Why the sweetest part of romance might soon be forgotten

One of the coolest things anyone ever gave me was a type-written manuscript of a letter Ernest Hemingway wrote in his later years to one of his old childhood friends. A buddy of mine managed to snag me the manuscript years ago from a reading in Petoskey, Michigan—a reading by the friend of Hemingway’s, the recipient of the letters. (She reminded him of his wife, he wrote—both were like fine racehorses, he elaborated, or like geese flying south for the winter. It just kills me.)

He’d have been an excellent texter and Tweeter, Hemingway, what with the whole brevity thing—but we’d probably have never known. Those media are so fleeting, after all. Until now, all of history—and our understanding of everyone in history, from famous expatriate writers to dirt-poor Dust Bowl farmers—has always been about pen on paper.
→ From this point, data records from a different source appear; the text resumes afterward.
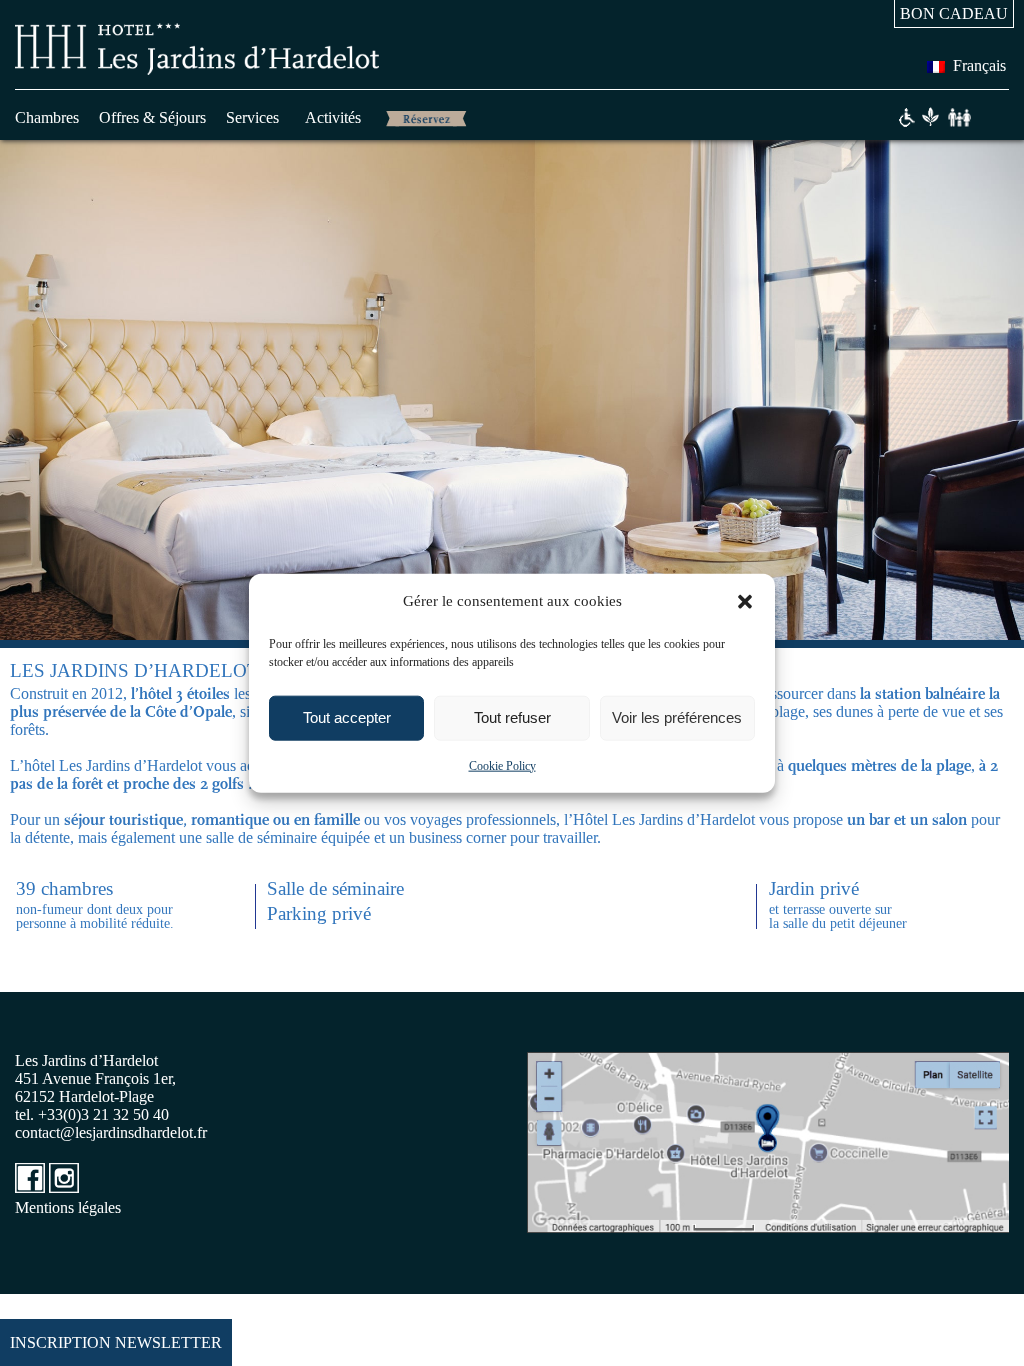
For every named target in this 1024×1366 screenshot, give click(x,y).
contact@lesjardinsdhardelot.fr (111, 1132)
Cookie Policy (502, 765)
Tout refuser (512, 717)
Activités (333, 117)
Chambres (47, 117)
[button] (745, 601)
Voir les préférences (677, 717)
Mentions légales (68, 1207)
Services (252, 117)
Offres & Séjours (152, 117)
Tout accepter (347, 717)
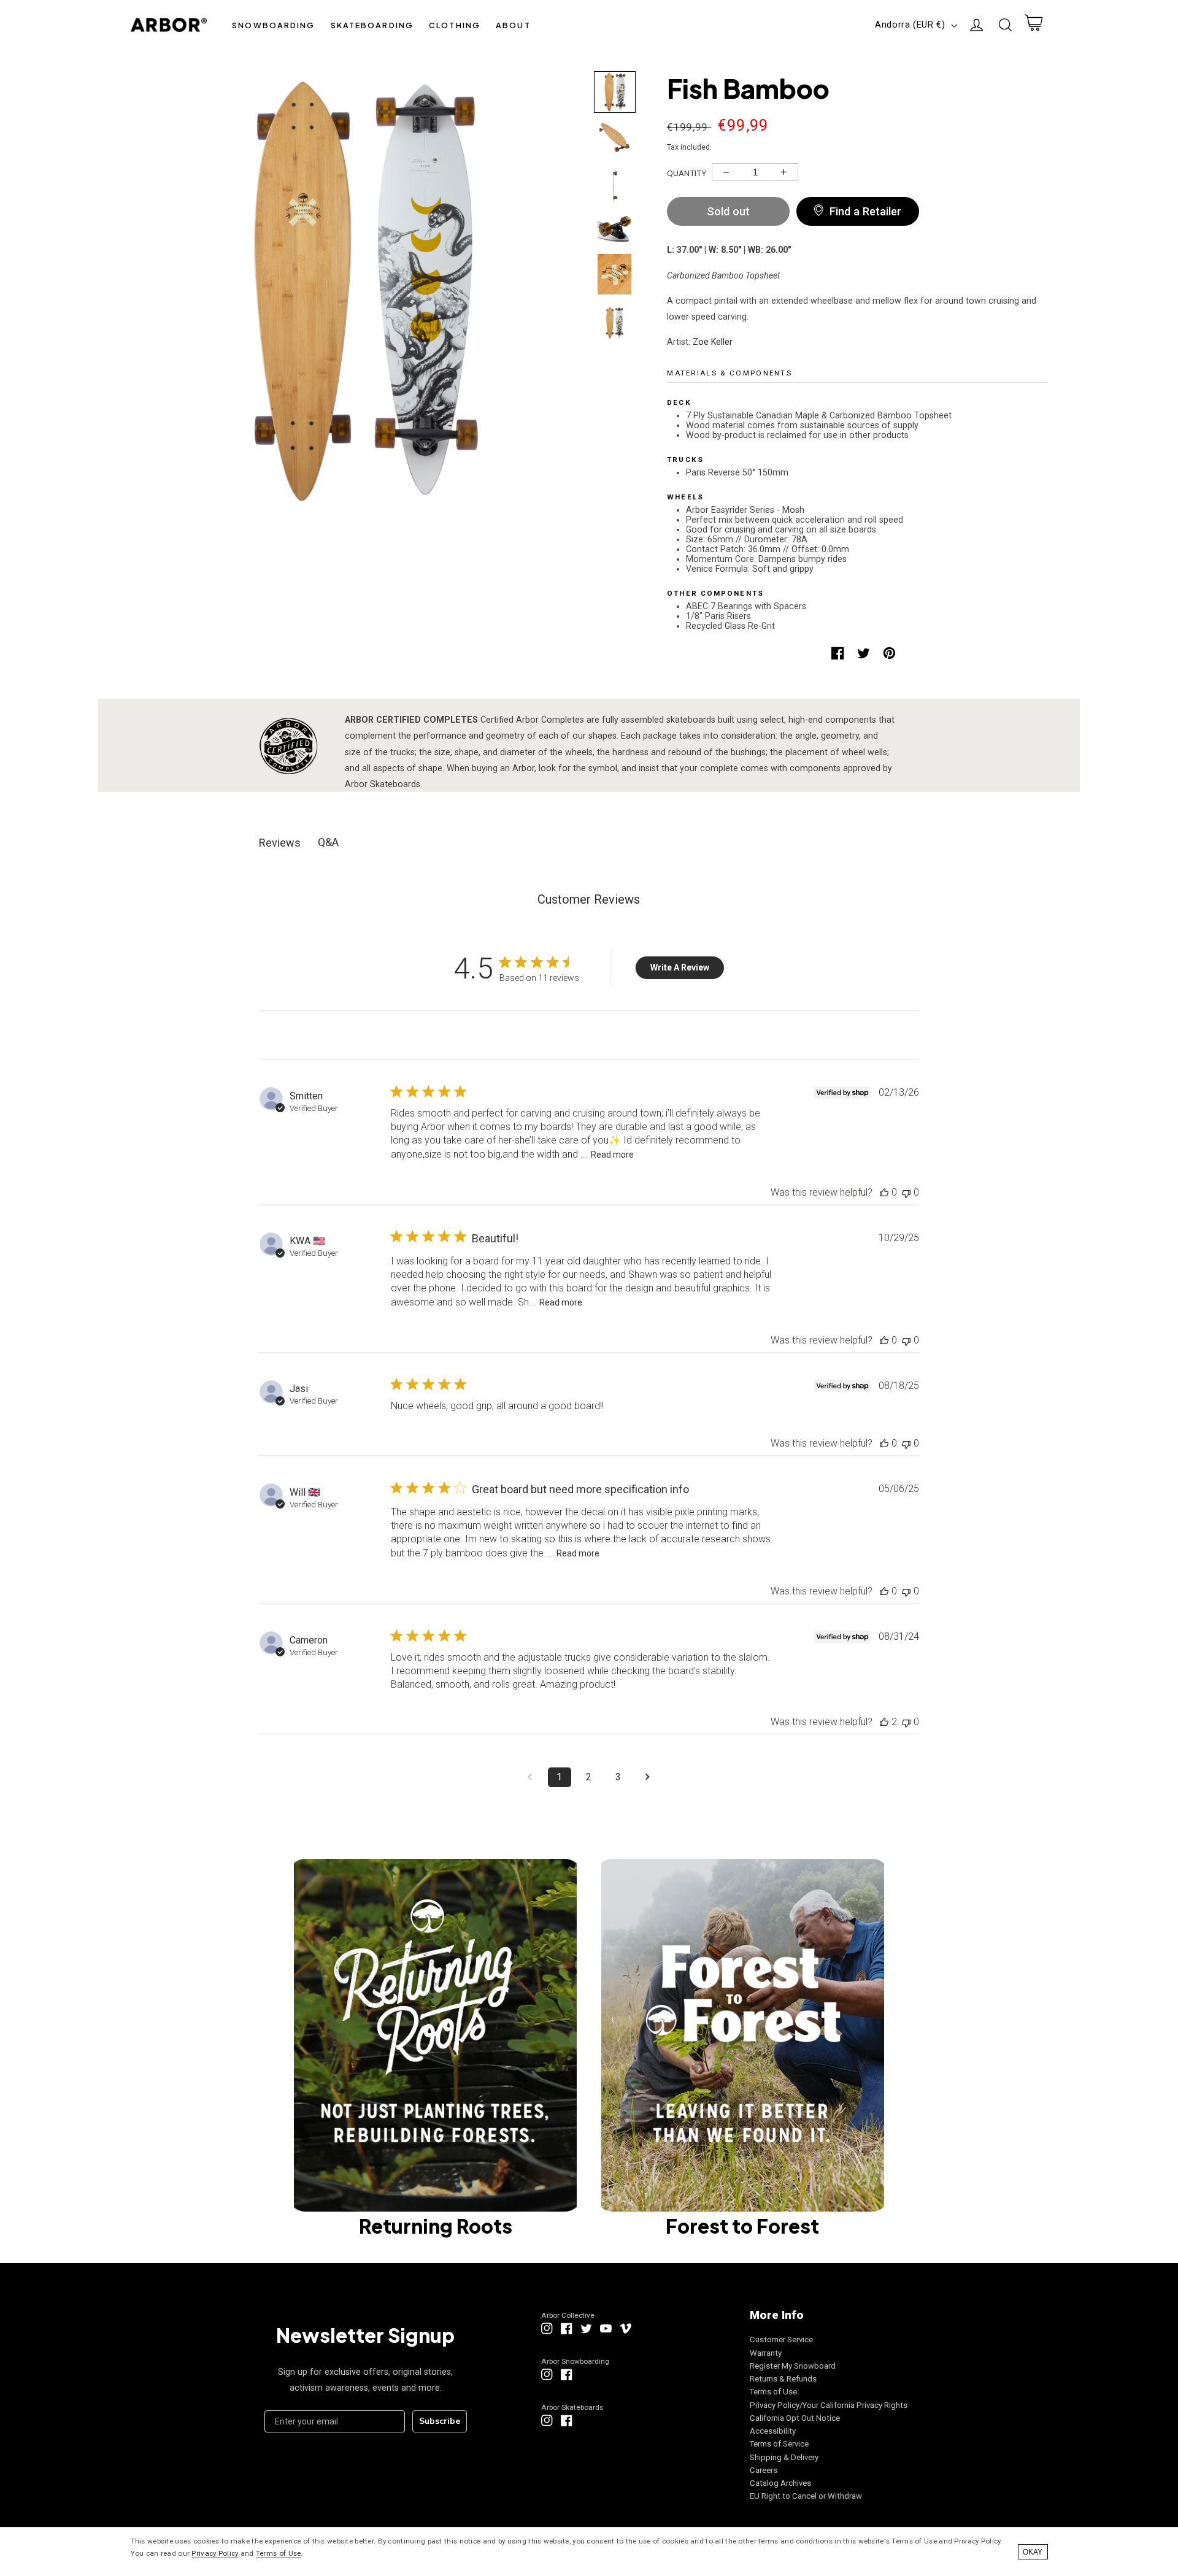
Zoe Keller (713, 342)
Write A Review (679, 967)
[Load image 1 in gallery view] (615, 92)
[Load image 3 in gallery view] (615, 183)
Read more (612, 1154)
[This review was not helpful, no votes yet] (906, 1192)
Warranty (766, 2353)
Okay (1032, 2552)
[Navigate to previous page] (530, 1777)
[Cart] (1033, 25)
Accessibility (773, 2431)
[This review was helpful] (884, 1722)
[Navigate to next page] (648, 1777)
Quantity (686, 173)
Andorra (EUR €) (910, 24)
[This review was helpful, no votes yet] (884, 1192)
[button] (274, 24)
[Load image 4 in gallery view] (615, 229)
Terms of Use (773, 2391)
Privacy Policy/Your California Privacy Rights (828, 2405)
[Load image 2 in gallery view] (615, 137)
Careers (763, 2470)
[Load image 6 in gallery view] (615, 319)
What we know about life and the people who lived it involved reading what they’d written, from the banal weather reports to their important revelations. Every honest glimpse into someone’s life helped us understand about that life, that time and that person’s history—which is also, of course, our history.

Right now, I have 227 texts on my phone from my fiancé. They are our love letters. They are short, but I don’t erase them, because—even though neither one of us is any sort of Hemingway—to me, they are sweetly worded and perfect and I want to keep them forever. I won’t, though. One day my inbox will be full or my phone will break, and I will lose them, and then neither history nor I will have the written proof that yes, the man who writes to me writes beautifully and yes, we were moved to say lovely things, every day.

I wonder: Will I remember what they said? Will I recall how much I loved them? Will I one day tell people about the notes he sent me, rather than taking down a box of notes, like the one my grandmother showed me? (Those notes, by the way, showed me who my grandfather was in a way I’d have never guessed.)

I read something from Penn State, which has its own collection of Hemingway’s private letters, that said it best: Only such honest, personal things as letters can “provide an especially intimate view of the man behind the mystique.”

I wonder if future generations will ever find the intimacy of our lives, since our world—where we try to be droll in 140 characters, where we’ve deleted the photos we didn’t like, where moment-to-moment thoughts get erased, where Facebook shows snapshots of smiling faces and banal complaints about Monday mornings and long lines at the oil-change place—isn’t concerned with posterity, or even an honest portrayal of ourselves for ourselves.

Will they know who were were, or will the Age of Informatics actually be the Dark Ages when it comes to real knowledge about who were are?